WHAT YOU SHOULD DO: Output all entries verbatim.
=== PROVIDED ENTRIES ===
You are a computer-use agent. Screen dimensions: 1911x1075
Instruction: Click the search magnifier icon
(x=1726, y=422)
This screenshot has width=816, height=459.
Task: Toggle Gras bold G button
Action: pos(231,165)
===
PROBLEM SOLUTION:
You are a computer-use agent. Screen dimensions: 1911x1075
Instruction: Click the search magnifier icon
(x=1726, y=422)
This screenshot has width=816, height=459.
Task: Toggle Gras bold G button
Action: pos(231,165)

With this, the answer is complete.